Right now at Radio City Music Hall, it's all falling into place.
Broadway casts are rehearsing their performance numbers. Transitions are being practiced again and again. Members of the production crew are standing onstage impersonating a lineup of starry awards presenters. All of it's in preparation for the Tony Awards telecast Sunday night.
Ricky Kirshner and Glenn Weiss, the exec producers of the ceremony broadcast, don't want to reveal too much about the big night, but they will drop a few hints.
"I think 'Hugh-centric' would be the word I would use," Weiss offered in mid-rehearsal Thursday afternoon. The Hugh is question, of course, is Hugh Jackman, who's back for his fourth stint as Tony host. Kirshner and Weiss, who have produced the Tony broadcast since 2003 and won seven Emmys for it, first worked with him on the 2005 telecast.
"Hugh's up for anything," Krishner said.
"I think more so than he was nine years ago," Weiss added. "It's like he's found himself as a Broadway performer."
The exec producers don't say too much about the specifics of the ceremony in part to maintain a measure of surprise. But they also keep mum because some elements won't be set in stone until the dress rehearsal Sunday morning.
The running order, for instance, is always subject to change. Rehearsals could reveal that one production number's elaborate set demands require a five-minute commercial lead-in rather than a three-minute one, or that a nominee needs more time after a performance seg so he or she has a chance to get out of costume and back in the auditorium for an award announcement.
The Broadway productions themselves have their own logistics to figure out. Only nominees can dress at Radio City, meaning entire casts must get into costume at their respective theaters, get bussed over to Radio City, and then hop back on the bus when the number's done.
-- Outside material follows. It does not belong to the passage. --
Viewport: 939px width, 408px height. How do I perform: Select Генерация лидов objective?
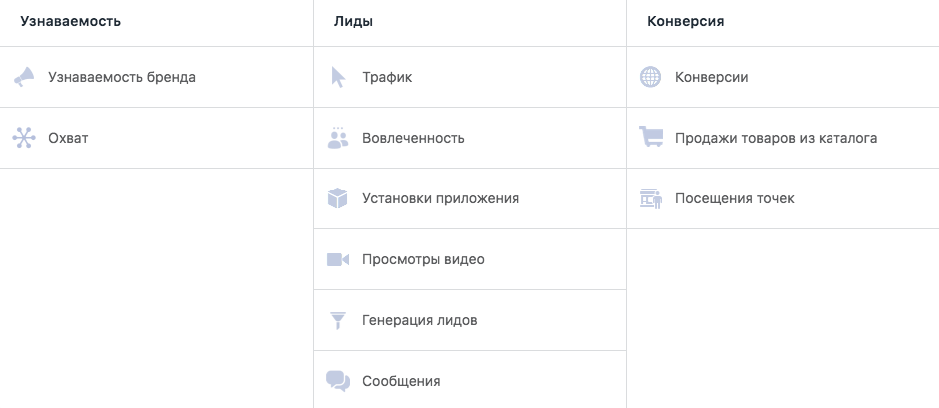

The complications of working around Broadway's eight-show week often means that some of the most complicated components of the ceremony are rehearsed just once, on Sunday morning, prior to the live broadcast. That was the case with last year's opening sequence, which assembled 150 performers from all of Broadway for a single number. A YouTube video, shown below, illustrates the controlled chaos of Weiss conducting the editing room during the the seg.
"If it were simple, there'd be no adrenalin," Kirshner said.
He and Weiss -- not to mention all of Broadway's nailbiting nominees -- get their next bump of adrenalin Sunday night on CBS.